▶ _DA FARE_
a) Quale disturbo oculare cita il testo sui postbiotici?
b) Elenca tutti i tipi di potenziale che il testo sui postbiotici attribuisce a queste sostanze nella frase conclusiva che inizia con "In conclusione".
c) Prosegui il testo sui postbiotici a partire dalla sua ultima frase.

▶ _BRANO DI PARTENZA_
────
Migliorerebbero infine salute e benessere svolgendo anche effetti antiossidanti con l’utilizzo di enzimi in grado di combattere i radicali liberi dell’ossigeno. Esercitano anche un’attività anti-cancerogenica provocando apoptosi delle cellule degenerate a livello gastrointestinale e di promuovere modifiche epigenetiche di oncogeni e oncosoppressori.
Sicché, inducendo cambiamenti rilevanti nel microbioma intestinale, ossia alterandone la composizione microbica, i postbiotici sono in grado di migliorare la funzione immunitaria aumentando i biomarcatori di immunità innati ed acquisiti.
In conclusione, i postbiotici avrebbero un ruolo vitale nell’attivazione del sistema immunitario, rinforzano la barriera e l’ecosistema intestinale e modellano indirettamente il microbiota intestinale mostrando un non trascurabile potenziale antinfiammatorio, immunomodulante, antiproliferativo, antiossidante e antimicrobico.
Partendo da tali presupposti, i postbiotici potrebbero trovare indicazione nella prevenzione e nel trattamento di molte patologie croniche non solo del tratto gastroenterico; sarebbero particolarmente indicati, migliorandone la condizione clinica, in soggetti con malattie gastrointestinali ed extra-intestinali – che presentano gonfiore, coliche, diarrea – con infezioni del tratto respiratorio superiore e con disturbi oculari come l’affaticamento degli occhi.
────
▶ _DATI DISPONIBILI_
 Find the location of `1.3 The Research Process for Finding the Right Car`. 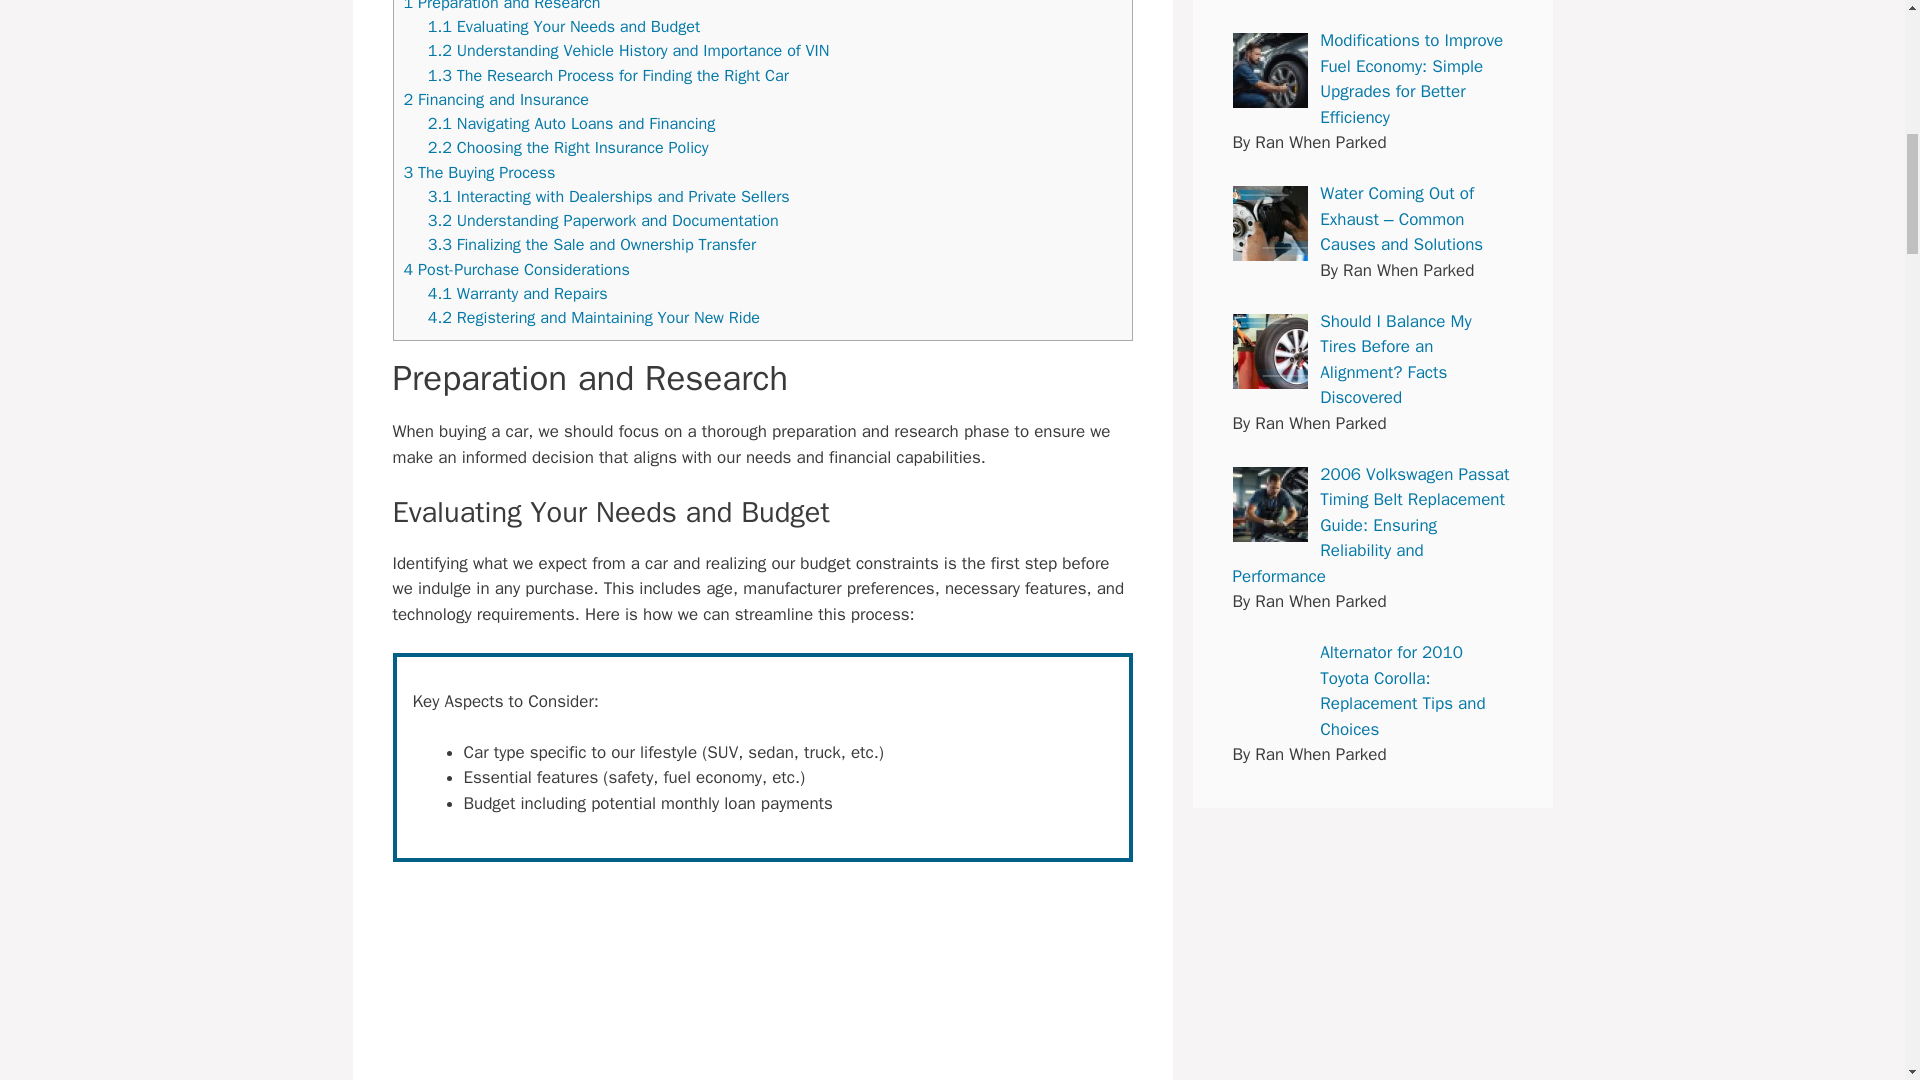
────
▶ _RISPOSTE AI COMPITI_
a) L'affaticamento degli occhi.

b) Antinfiammatorio, immunomodulante, antiproliferativo, antiossidante, antimicrobico.

c)
Prove scientifiche pre-cliniche dimostrano inoltre una loro favorevole applicazione in caso di asma, colite ulcerosa, colite associata a cancro del colon retto, diabete di tipo 2, lesioni epatiche e cardiache, dermatite atopica, influenza.
Postbiotici sono per esempio gli acidi grassi a catena corta (SCFAs) come butirrato, propionato, acetato, ma anche esopolisaccaridi, vitamine, acidi tecoici, determinati enzimi, peptidi o batteriocine; prodotti dalla fermentazione di batteri lattici, essi hanno dimostrato la capacità di ridurre l’infiammazione intestinale andando ad attivare determinati recettori coinvolti nel mantenere integra e funzionante la barriera intestinale ed attivare in questo modo il meccanismo di regolazione dell’infiammazione, riducendola.
Così il butirrato, il SCFA più studiato, ha mostrato effetti anti-infiammatori e anti-carcinogenici a livello della mucosa del colon: pazienti con infiammazioni croniche intestinali (malattia di Chron e rettocolite ulcerosa) hanno spesso una carenza di questo metabolita a livello intestinale. Una sua reintroduzione in vivo potrebbe quindi essere in grado di ripristinare un equilibrio intestinale simil-fisiologico.
Anche il propionato e l’acetato, altri esempi di acidi grassi a corta catena, hanno mostrato proprietà analoghe.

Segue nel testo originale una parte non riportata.